→ DATA PROVIDED
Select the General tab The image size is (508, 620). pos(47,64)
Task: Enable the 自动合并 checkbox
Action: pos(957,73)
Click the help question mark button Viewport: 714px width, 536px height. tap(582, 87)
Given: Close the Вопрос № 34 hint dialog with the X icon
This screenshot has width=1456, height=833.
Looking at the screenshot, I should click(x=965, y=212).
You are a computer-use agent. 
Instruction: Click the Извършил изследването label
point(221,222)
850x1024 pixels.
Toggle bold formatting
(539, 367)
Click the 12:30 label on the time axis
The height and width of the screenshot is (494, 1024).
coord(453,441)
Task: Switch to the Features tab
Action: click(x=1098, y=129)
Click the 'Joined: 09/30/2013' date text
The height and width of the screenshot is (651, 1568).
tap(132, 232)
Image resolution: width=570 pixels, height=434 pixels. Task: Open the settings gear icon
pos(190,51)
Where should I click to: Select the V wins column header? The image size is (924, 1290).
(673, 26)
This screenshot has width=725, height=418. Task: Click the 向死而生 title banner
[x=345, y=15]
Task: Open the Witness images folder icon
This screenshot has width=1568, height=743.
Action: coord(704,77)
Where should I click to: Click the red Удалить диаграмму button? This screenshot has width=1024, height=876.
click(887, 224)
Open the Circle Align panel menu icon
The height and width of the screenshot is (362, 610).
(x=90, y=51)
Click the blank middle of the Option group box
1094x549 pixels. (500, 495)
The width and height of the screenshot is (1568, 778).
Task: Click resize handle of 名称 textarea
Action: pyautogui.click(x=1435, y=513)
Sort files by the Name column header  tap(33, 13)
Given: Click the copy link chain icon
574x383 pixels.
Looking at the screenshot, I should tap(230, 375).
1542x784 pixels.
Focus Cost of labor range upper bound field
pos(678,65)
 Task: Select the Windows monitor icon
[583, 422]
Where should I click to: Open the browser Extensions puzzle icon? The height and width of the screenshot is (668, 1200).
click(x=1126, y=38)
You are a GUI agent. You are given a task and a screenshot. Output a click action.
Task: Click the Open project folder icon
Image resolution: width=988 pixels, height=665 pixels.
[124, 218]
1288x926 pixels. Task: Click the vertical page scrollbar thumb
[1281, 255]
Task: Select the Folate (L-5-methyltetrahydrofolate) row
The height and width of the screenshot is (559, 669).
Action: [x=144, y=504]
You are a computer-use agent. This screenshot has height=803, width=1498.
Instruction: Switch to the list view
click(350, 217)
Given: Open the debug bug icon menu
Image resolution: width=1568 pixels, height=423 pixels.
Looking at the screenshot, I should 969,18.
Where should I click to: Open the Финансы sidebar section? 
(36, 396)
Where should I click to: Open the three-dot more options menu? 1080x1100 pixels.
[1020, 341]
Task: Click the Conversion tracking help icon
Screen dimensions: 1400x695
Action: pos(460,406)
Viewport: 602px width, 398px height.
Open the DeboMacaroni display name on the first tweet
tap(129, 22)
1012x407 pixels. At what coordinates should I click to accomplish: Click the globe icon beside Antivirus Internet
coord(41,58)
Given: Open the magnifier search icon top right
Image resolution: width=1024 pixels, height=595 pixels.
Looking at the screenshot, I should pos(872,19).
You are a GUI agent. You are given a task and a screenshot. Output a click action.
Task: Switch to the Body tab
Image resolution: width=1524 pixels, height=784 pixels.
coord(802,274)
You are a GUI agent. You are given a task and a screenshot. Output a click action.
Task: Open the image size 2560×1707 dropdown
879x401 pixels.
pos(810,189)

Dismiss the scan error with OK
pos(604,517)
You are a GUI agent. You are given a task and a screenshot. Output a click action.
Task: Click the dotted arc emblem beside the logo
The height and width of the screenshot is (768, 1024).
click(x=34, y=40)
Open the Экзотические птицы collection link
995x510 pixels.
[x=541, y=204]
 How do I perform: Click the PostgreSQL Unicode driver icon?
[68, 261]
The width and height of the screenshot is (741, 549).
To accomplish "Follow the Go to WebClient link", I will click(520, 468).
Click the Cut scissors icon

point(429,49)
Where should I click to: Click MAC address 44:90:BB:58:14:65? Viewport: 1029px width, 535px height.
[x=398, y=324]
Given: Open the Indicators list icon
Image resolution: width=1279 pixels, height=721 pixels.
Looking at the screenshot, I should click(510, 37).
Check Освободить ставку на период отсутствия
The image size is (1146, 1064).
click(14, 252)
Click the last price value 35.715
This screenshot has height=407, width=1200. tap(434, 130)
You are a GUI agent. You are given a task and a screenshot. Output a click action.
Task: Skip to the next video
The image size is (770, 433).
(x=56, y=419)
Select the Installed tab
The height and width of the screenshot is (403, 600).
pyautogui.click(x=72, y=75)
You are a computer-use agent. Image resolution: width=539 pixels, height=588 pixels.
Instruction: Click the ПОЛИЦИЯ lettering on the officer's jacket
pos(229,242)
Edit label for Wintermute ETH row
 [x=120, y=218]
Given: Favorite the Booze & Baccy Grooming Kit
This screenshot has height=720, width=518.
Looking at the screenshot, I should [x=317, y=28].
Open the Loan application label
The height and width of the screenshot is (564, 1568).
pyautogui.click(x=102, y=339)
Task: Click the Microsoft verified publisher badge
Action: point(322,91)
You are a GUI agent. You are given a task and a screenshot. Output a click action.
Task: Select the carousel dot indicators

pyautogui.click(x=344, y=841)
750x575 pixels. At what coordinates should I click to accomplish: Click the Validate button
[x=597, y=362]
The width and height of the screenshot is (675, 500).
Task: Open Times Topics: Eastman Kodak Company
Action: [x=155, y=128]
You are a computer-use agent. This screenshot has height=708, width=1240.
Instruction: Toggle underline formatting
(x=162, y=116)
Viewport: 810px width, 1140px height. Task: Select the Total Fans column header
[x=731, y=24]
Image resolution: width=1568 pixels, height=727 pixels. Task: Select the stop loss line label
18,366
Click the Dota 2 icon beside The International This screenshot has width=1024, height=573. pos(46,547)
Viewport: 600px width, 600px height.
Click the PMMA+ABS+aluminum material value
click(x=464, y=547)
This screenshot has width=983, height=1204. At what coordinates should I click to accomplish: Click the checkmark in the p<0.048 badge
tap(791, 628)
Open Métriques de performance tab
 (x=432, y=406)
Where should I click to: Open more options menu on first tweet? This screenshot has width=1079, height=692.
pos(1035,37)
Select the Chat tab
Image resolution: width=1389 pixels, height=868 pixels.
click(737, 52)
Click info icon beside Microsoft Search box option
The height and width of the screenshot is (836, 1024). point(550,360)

→ EXERCISE PROMPT
Only the lines above from the one with "Task: Click the dotted" up to and including the one with "Given: Favorite the" should be repeated, exactly as written.

→ WRITTEN SOLUTION
Task: Click the dotted arc emblem beside the logo
The height and width of the screenshot is (768, 1024).
click(x=34, y=40)
Open the Экзотические птицы collection link
995x510 pixels.
[x=541, y=204]
 How do I perform: Click the PostgreSQL Unicode driver icon?
[68, 261]
The width and height of the screenshot is (741, 549).
To accomplish "Follow the Go to WebClient link", I will click(520, 468).
Click the Cut scissors icon

point(429,49)
Where should I click to: Click MAC address 44:90:BB:58:14:65? Viewport: 1029px width, 535px height.
[x=398, y=324]
Given: Open the Indicators list icon
Image resolution: width=1279 pixels, height=721 pixels.
Looking at the screenshot, I should click(510, 37).
Check Освободить ставку на период отсутствия
The image size is (1146, 1064).
click(14, 252)
Click the last price value 35.715
This screenshot has height=407, width=1200. tap(434, 130)
You are a GUI agent. You are given a task and a screenshot. Output a click action.
Task: Skip to the next video
The image size is (770, 433).
(x=56, y=419)
Select the Installed tab
The height and width of the screenshot is (403, 600).
pyautogui.click(x=72, y=75)
You are a computer-use agent. Image resolution: width=539 pixels, height=588 pixels.
Instruction: Click the ПОЛИЦИЯ lettering on the officer's jacket
pos(229,242)
Edit label for Wintermute ETH row
 [x=120, y=218]
Given: Favorite the Booze & Baccy Grooming Kit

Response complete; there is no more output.